New York

Joan Snyder

Hirschl & Adler Galleries

Joan Snyder’s works on paper are remarkable for their range of imagery and gesture, especially in her treatment of abstract words as concrete gestures, so that they seem to lose their textual meaning and express a personal truth, a feeling ultimately unavailable in language. Indeed, in work after work, one senses her attempt to free herself from constraints as the title Free to Explore Every Corner of Your Imagination, 1990, suggests. Her emotional as well as technical range stretches from Oh Marie, 1984, a picture murky and explosive with suffering, to Large Yellow Cross No. 2, 1989, a clear, self-contained abstract work in which Snyder seems to reach, however tentatively, a state of serenity. In other words, she ranges, stylistically, from the primitive and childlike to the conceptual and formal.

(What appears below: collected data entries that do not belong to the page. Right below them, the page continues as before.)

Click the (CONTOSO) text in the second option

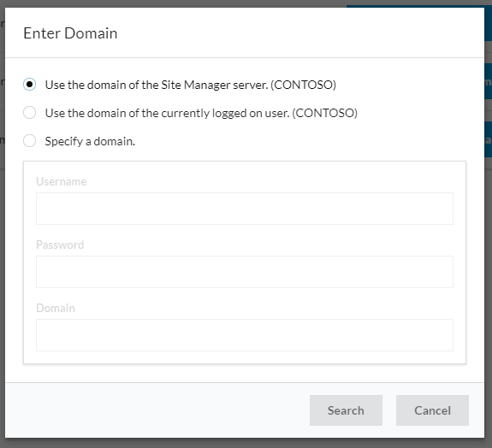pos(325,113)
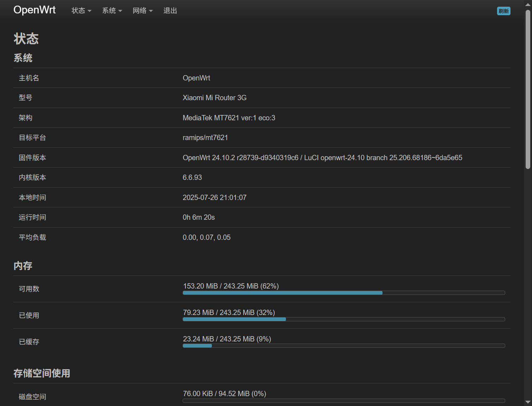532x406 pixels.
Task: Click the 已缓存 cached memory bar
Action: [344, 346]
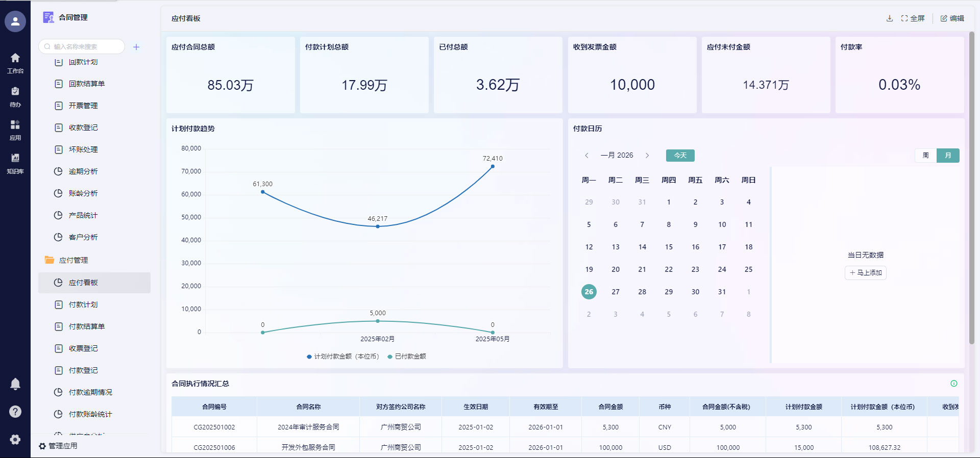Click the 马上添加 button
The image size is (980, 458).
[x=866, y=273]
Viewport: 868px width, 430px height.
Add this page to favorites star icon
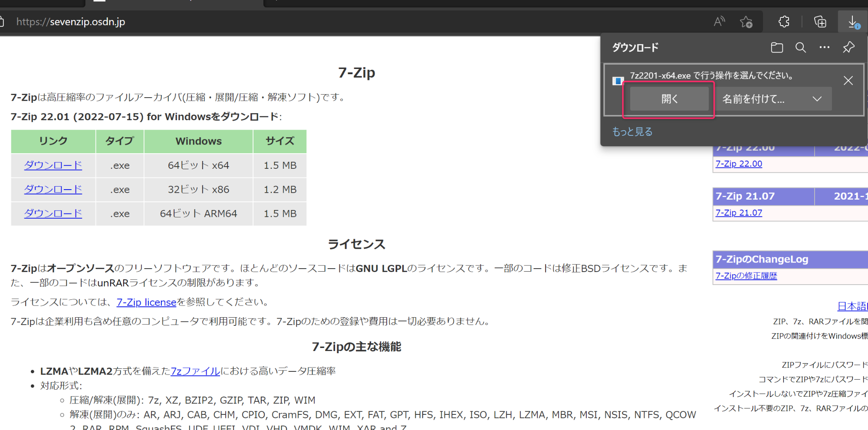746,22
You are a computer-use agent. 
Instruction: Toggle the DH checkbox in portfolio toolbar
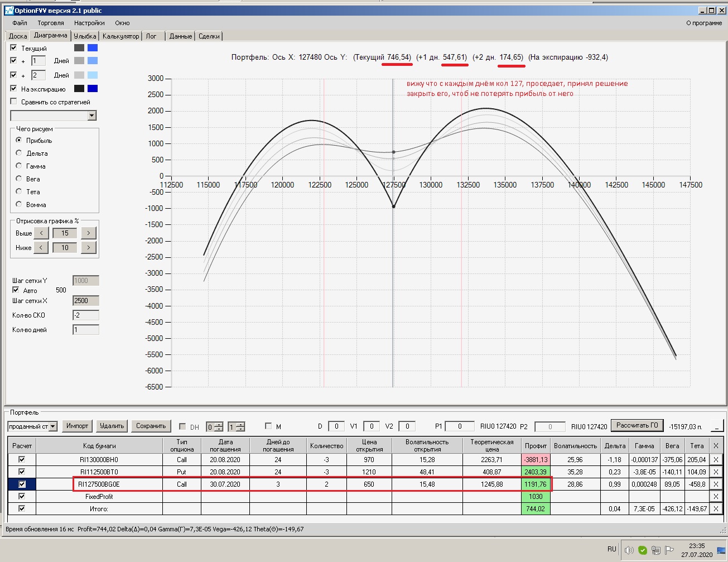pos(182,426)
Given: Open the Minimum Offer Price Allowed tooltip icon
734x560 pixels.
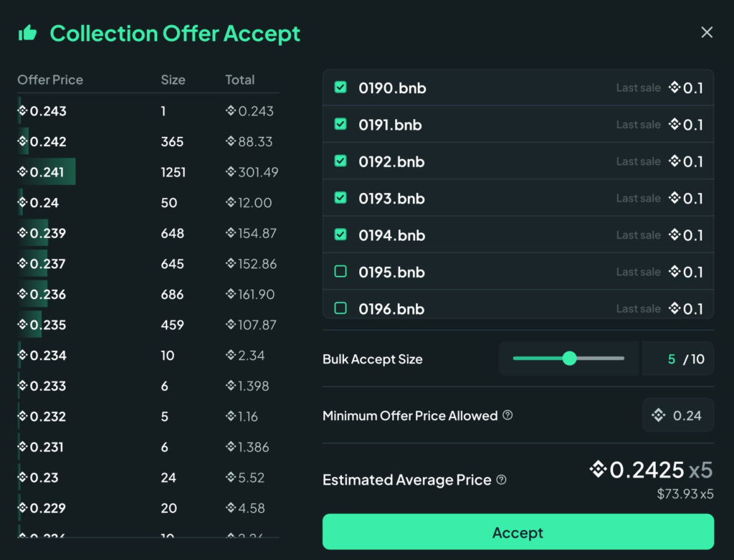Looking at the screenshot, I should (507, 415).
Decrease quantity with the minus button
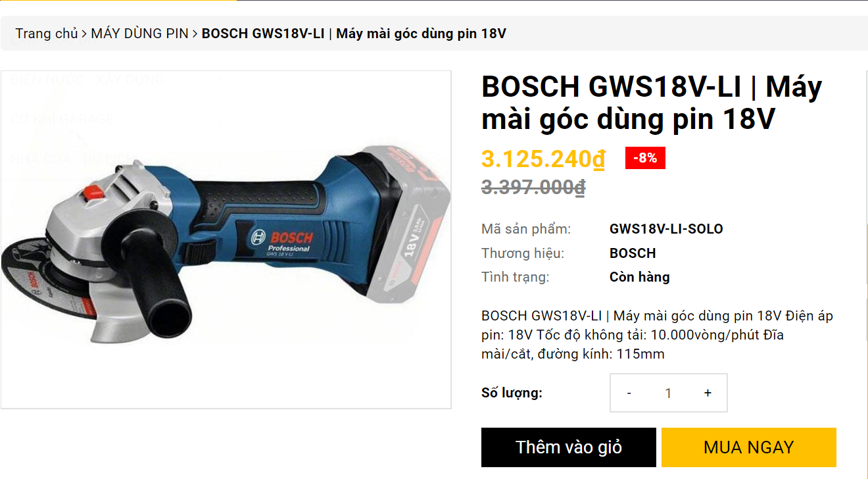The width and height of the screenshot is (868, 479). (x=629, y=393)
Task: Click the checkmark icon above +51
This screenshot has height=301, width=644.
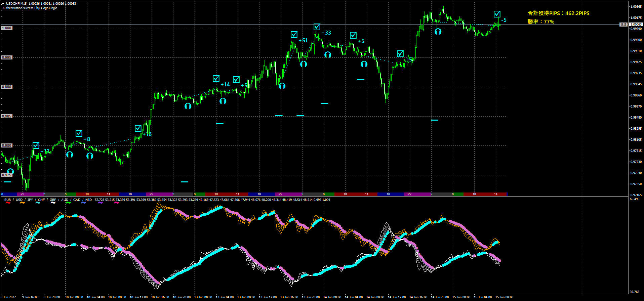Action: (x=294, y=35)
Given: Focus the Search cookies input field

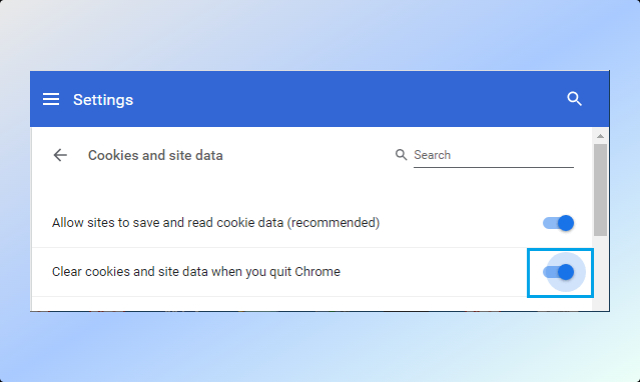Looking at the screenshot, I should click(493, 155).
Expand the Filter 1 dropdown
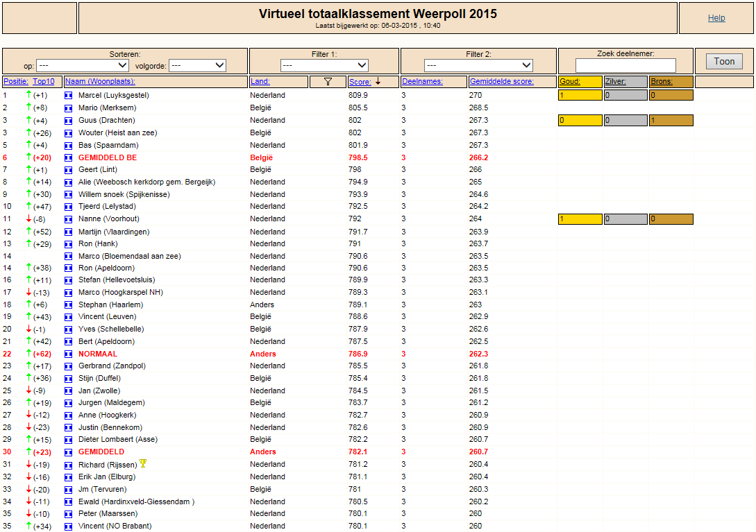This screenshot has height=532, width=756. click(x=324, y=65)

Art and the Nature of Grief, 1992, is emblematic of the basic purpose of the works on paper: to examine art’s power to articulate basic affects, and alleviate them when they are too painful to bear. Paper seems the perfect medium for such an enterprise, for paper is as transient as the results of such an effort at resolution often seem. Because of the nature of feeling, these works will always look improvised, and in need of perpetual revision. Indeed, Snyder’s works on paper are endless revisions of a self struggling to understand what is emotionally basic to it, yet ultimately ungraspable.

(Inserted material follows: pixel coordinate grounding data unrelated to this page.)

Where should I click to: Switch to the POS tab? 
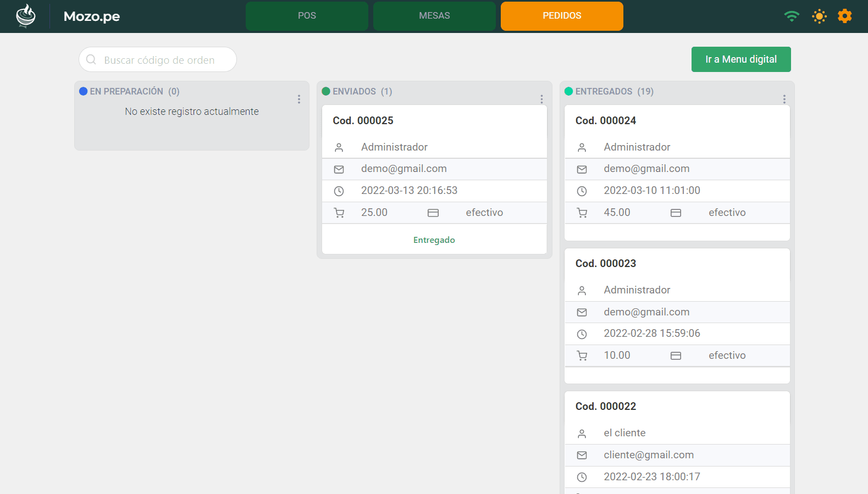click(x=307, y=16)
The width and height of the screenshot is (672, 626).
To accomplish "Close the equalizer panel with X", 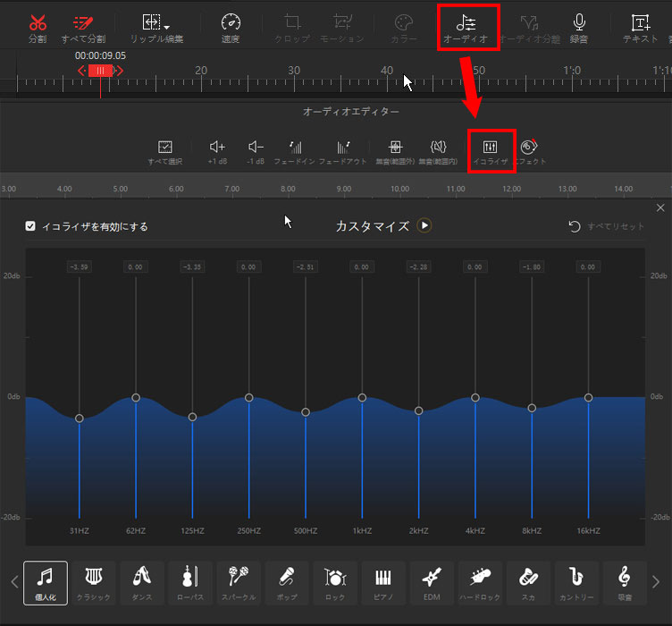I will point(660,207).
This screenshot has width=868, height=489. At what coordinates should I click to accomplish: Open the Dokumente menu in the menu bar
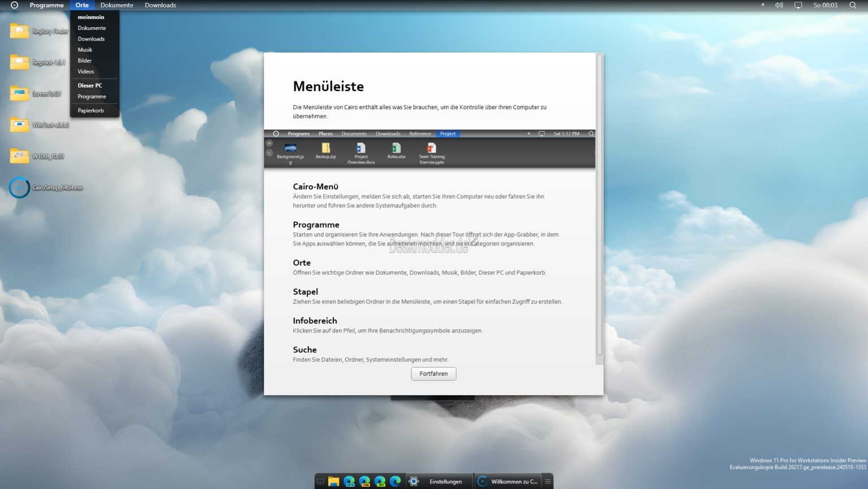116,5
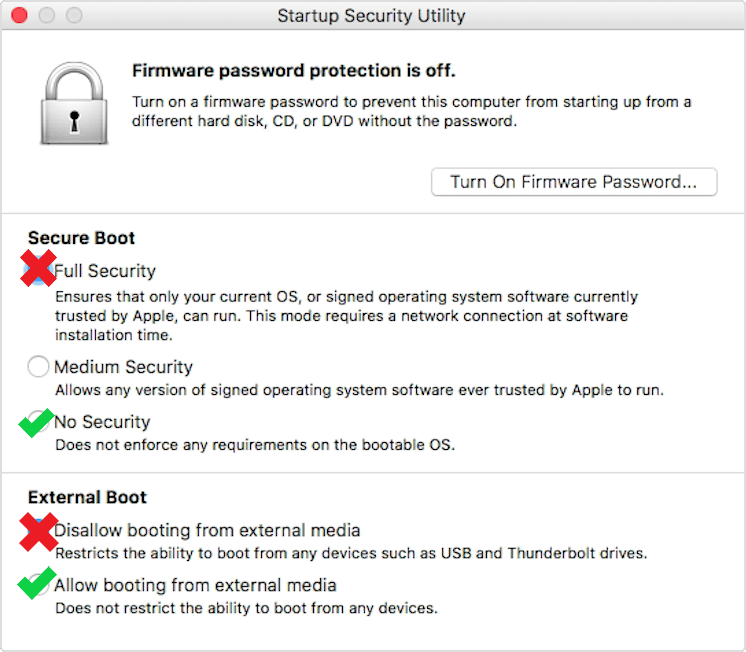This screenshot has width=746, height=652.
Task: Open the Turn On Firmware Password dialog
Action: coord(574,182)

Snyder has been called a feminist, but she is not entirely happy with the baggage that frequently accompanies the label. Crimson Lady, 1989, represents the female ego—as, I think, the more experimental Love’s Pale Grapes, 1984, and Love’s Deep Grapes, 1984, do symbolically—but I think Snyder’s larger concern is with the body of the work as such. Her tendency is to fragment it so that it verges on disintegration, and she struggles to prevent this from happening—to give it a semblance of integrity and control, whether by means of the grid in God Bless the Child, 1980, and Brooklyn Bean field, 1991, or, relatedly, via the letter format, as in Red and Yellow, 1977, Oh Marie, and Art and the Nature of Grief III. The triptych Small Symphony for Women, 1974, uses the letter format and incorporates a letter. It is a wonderful device, fusing text and context.

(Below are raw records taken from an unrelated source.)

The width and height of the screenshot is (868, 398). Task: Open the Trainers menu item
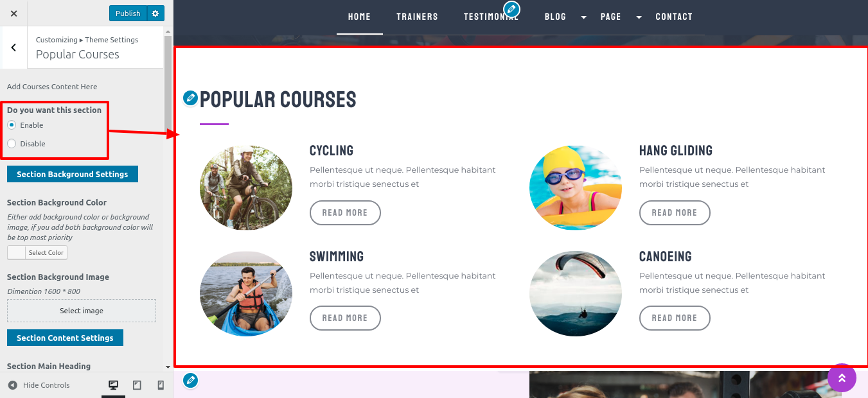(x=417, y=17)
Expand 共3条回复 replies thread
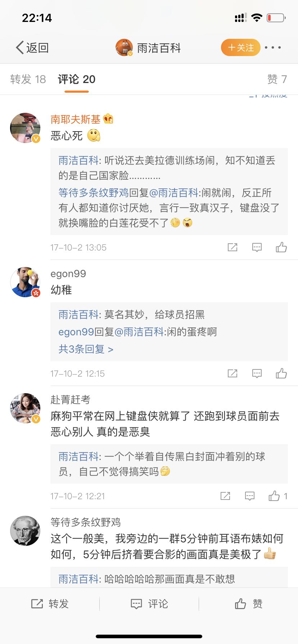 point(86,349)
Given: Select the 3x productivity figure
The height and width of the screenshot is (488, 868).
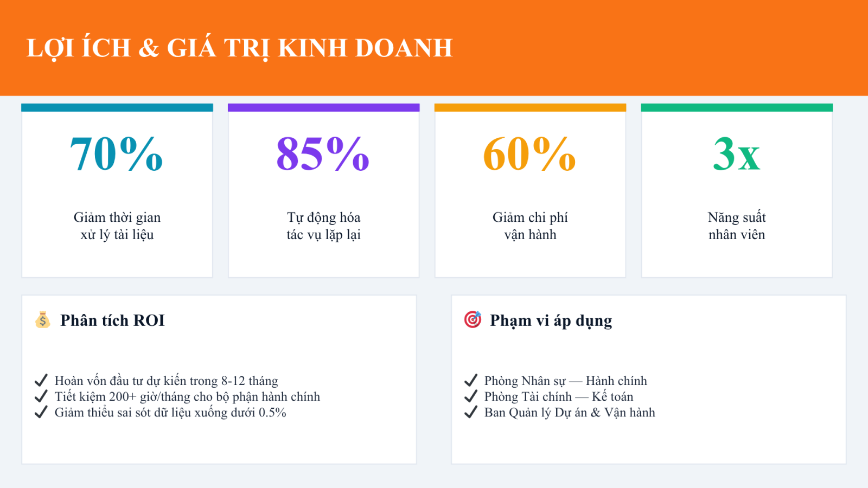Looking at the screenshot, I should (x=737, y=154).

The point is that the picture is always a kind of writing for Snyder—a letter that can never quite get written, that never achieves its ideal form, because inevitably it is (as art is) inexact. More extremely, Snyder is always writing her body and it is always unravelling, because she doesn’t know exactly what it is anymore. The relevance of the body has become generally unclear—it certainly no longer seems as primary as it once did—in the Modern, and especially post-Modern world. This extends to the body of the work of art, which increasingly seems like a heap of visual rubble conceptualized into equivocal meaningfulness—just as we unconsciously experience our own body as an agglomeration of parts that are only dubiously linked. Snyder’s works on paper seem to exemplify this difficulty—through a literal as well as a figurative depiction of the body—which is why they seem fraught with uncontainable, unmanageable feeling and permanently unresolved. In this respect they are contemporary: they create the illusion that we can always reinvent ourselves, even when we have no idea of who we are; this is the cul de sac to which our Modern and post-Modern self-analysis has brought us.